* **Aim**
Retype the stretch of data from its first line through the line containing "The height and width of the screenshot is (728, 2464).", reproducing each line without alteration.

*** Recorded information ***

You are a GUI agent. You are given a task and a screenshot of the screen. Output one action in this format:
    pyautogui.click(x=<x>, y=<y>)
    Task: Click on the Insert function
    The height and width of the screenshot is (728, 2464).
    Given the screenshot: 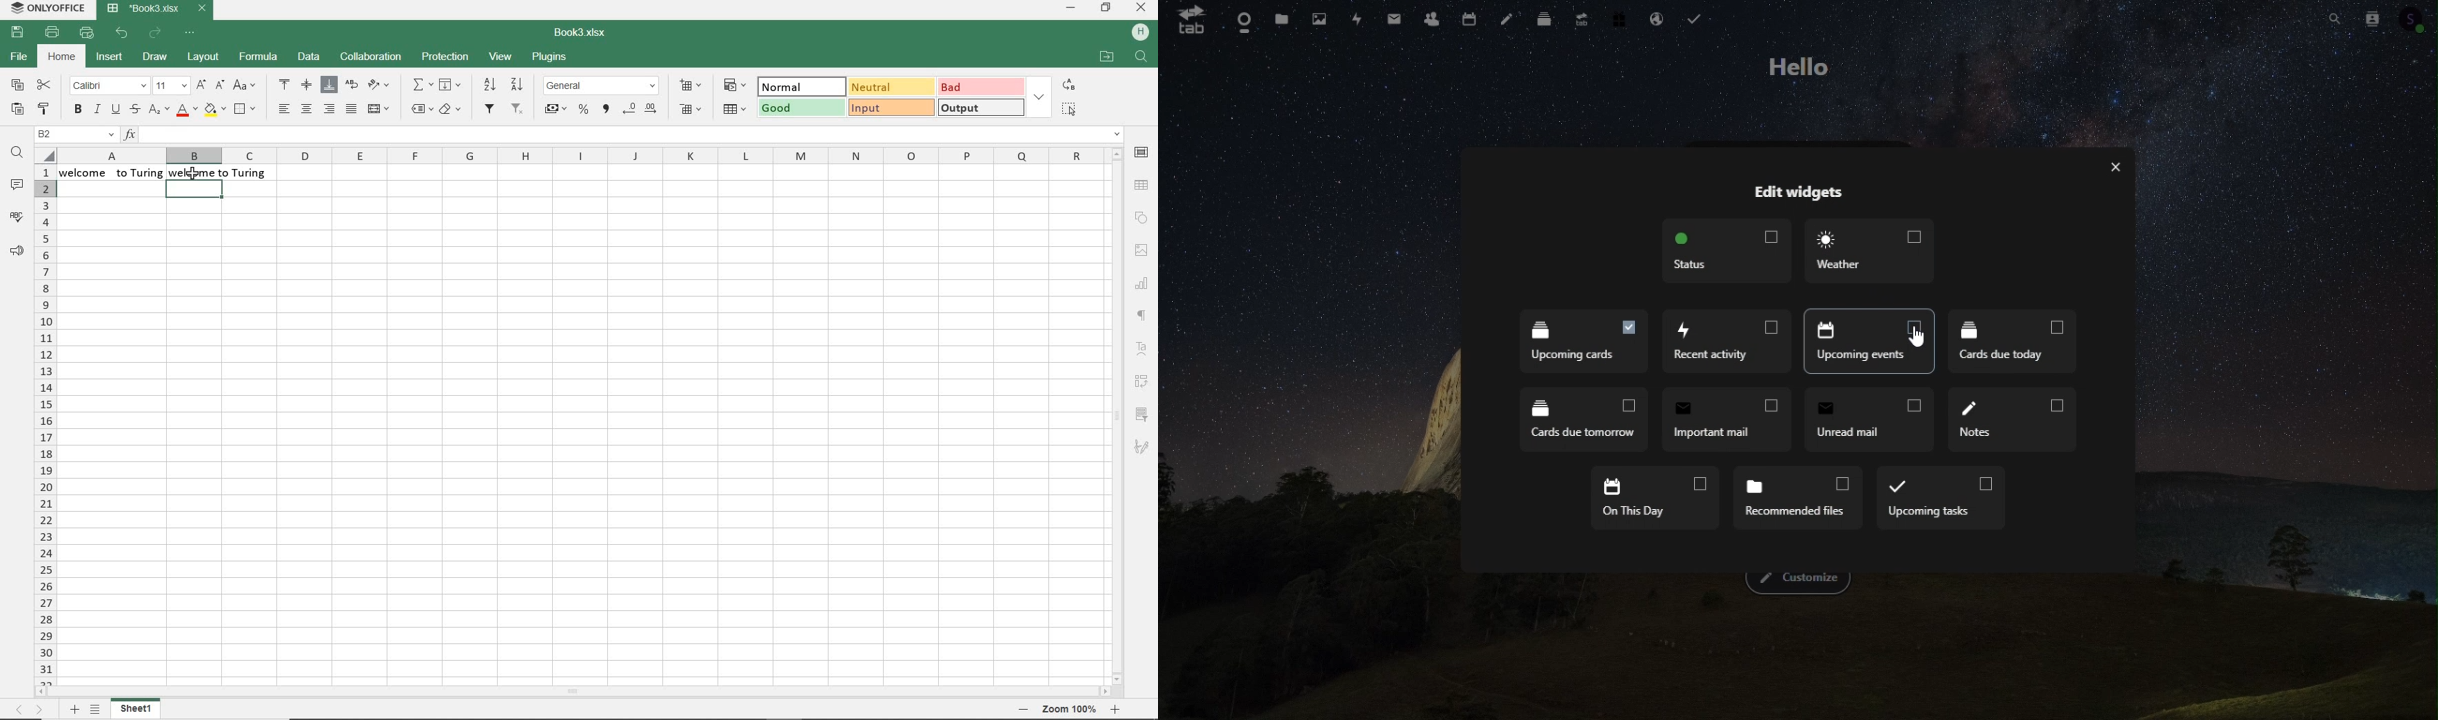 What is the action you would take?
    pyautogui.click(x=622, y=137)
    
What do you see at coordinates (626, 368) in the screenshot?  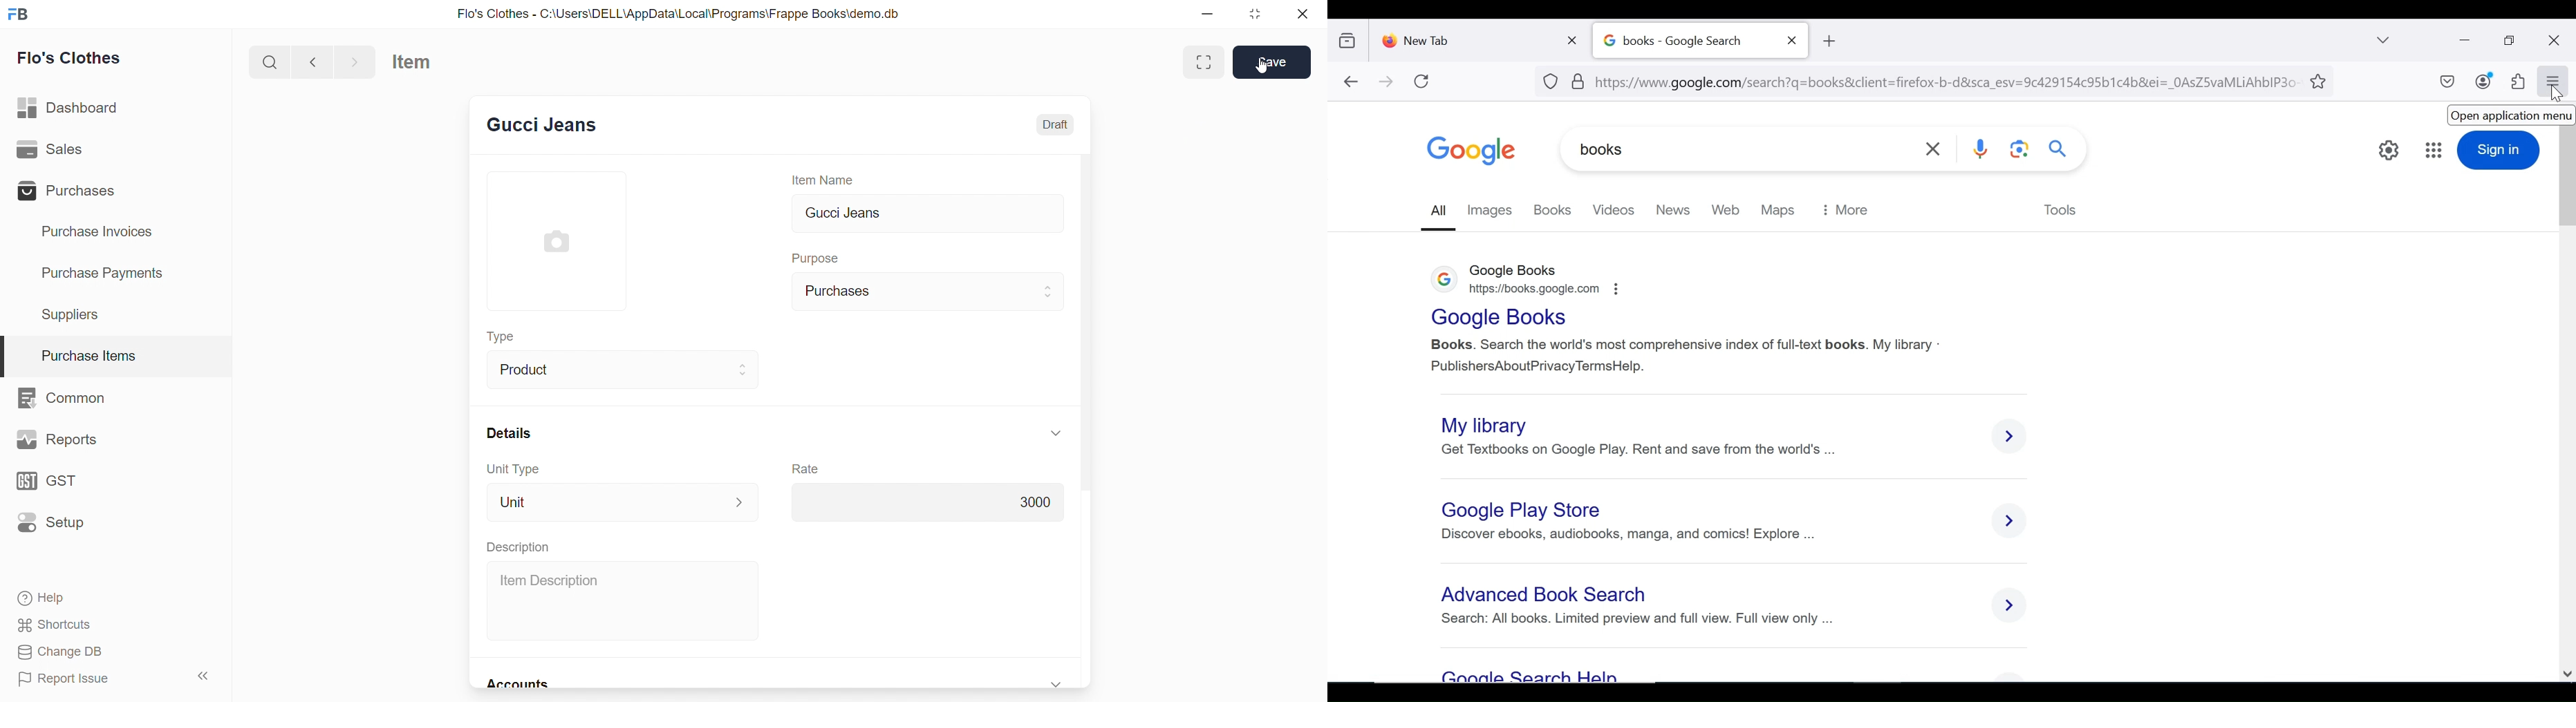 I see `Product` at bounding box center [626, 368].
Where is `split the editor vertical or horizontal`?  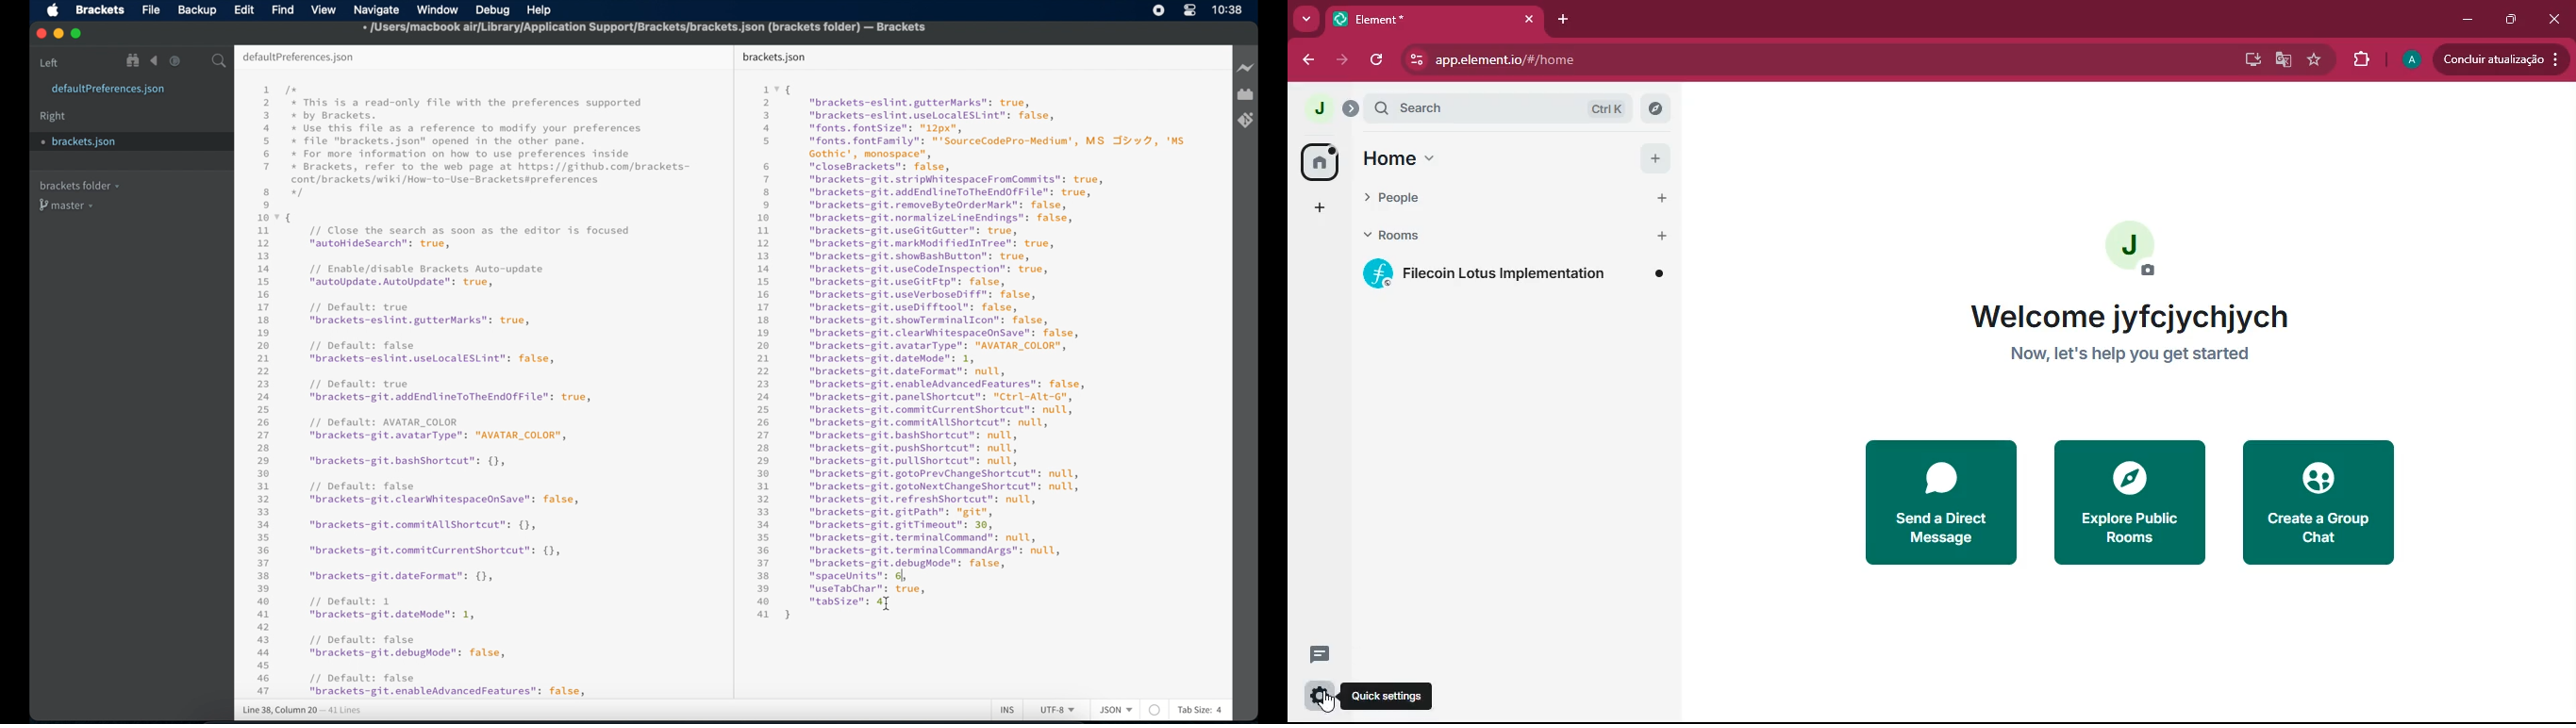 split the editor vertical or horizontal is located at coordinates (197, 62).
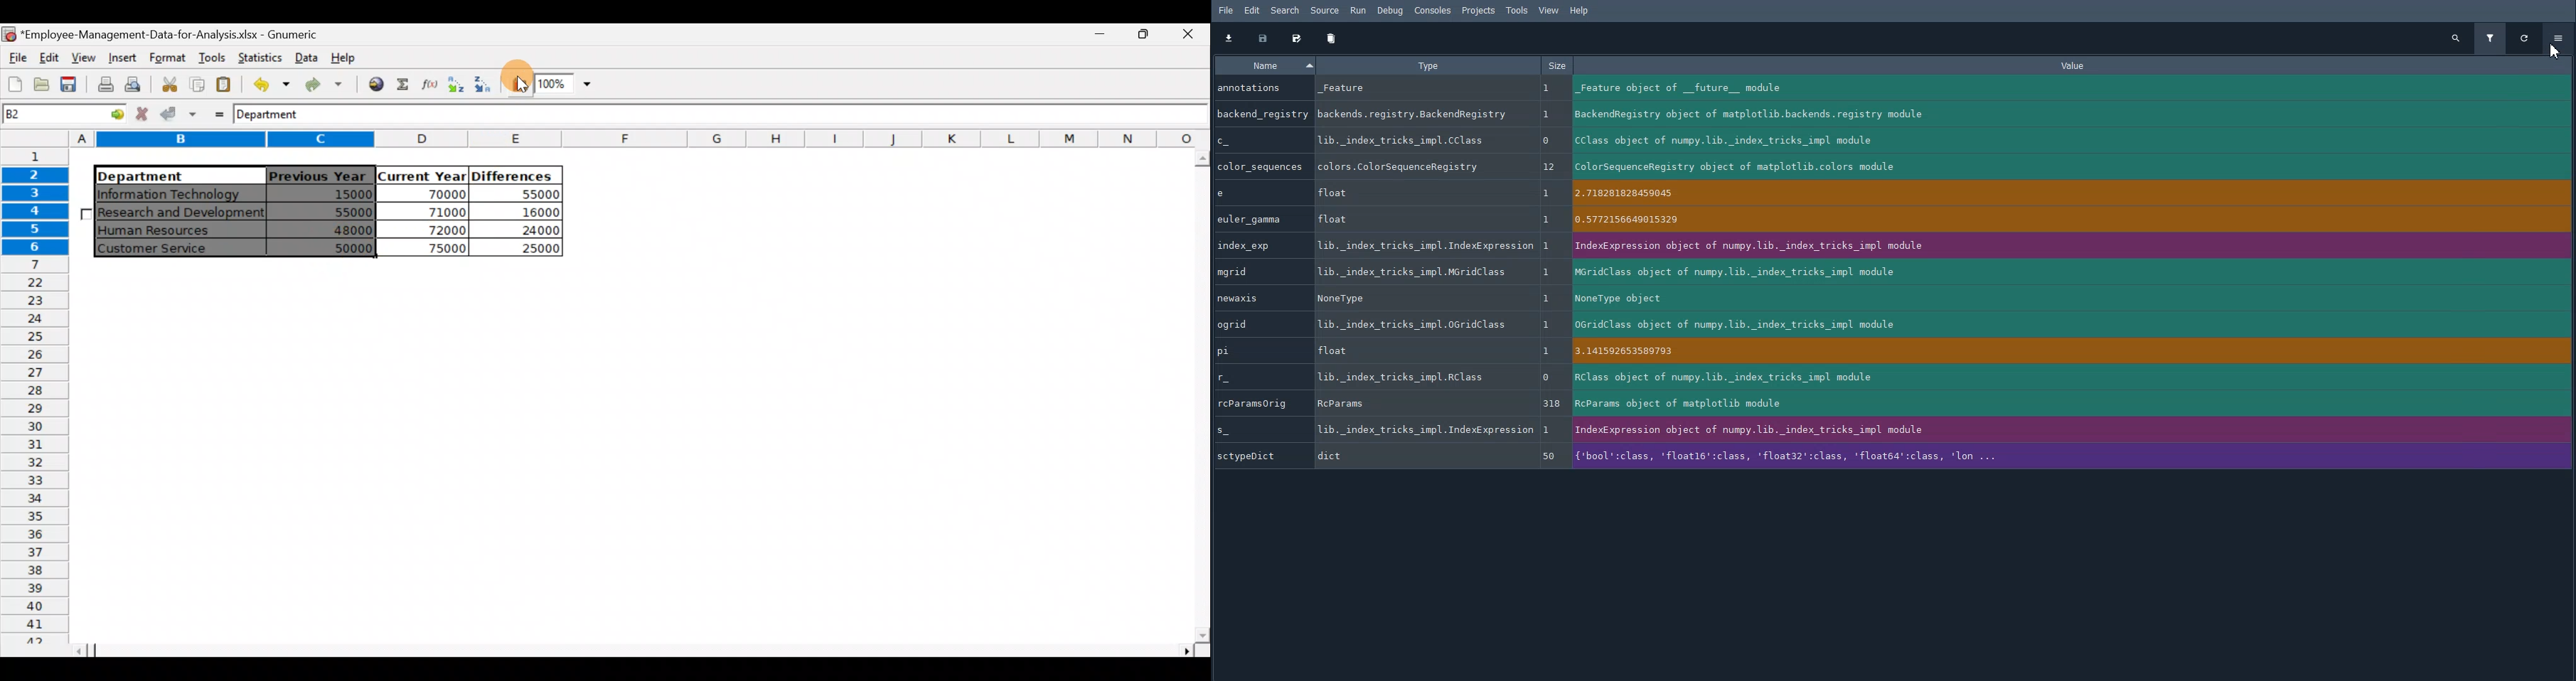 The height and width of the screenshot is (700, 2576). I want to click on 1, so click(1552, 194).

***

* **Exercise result**
You are a GUI agent. You are given a task and a screenshot of the screen. Output one action in this format:
    pyautogui.click(x=<x>, y=<y>)
    Task: Click on the Insert function
    The height and width of the screenshot is (728, 2464).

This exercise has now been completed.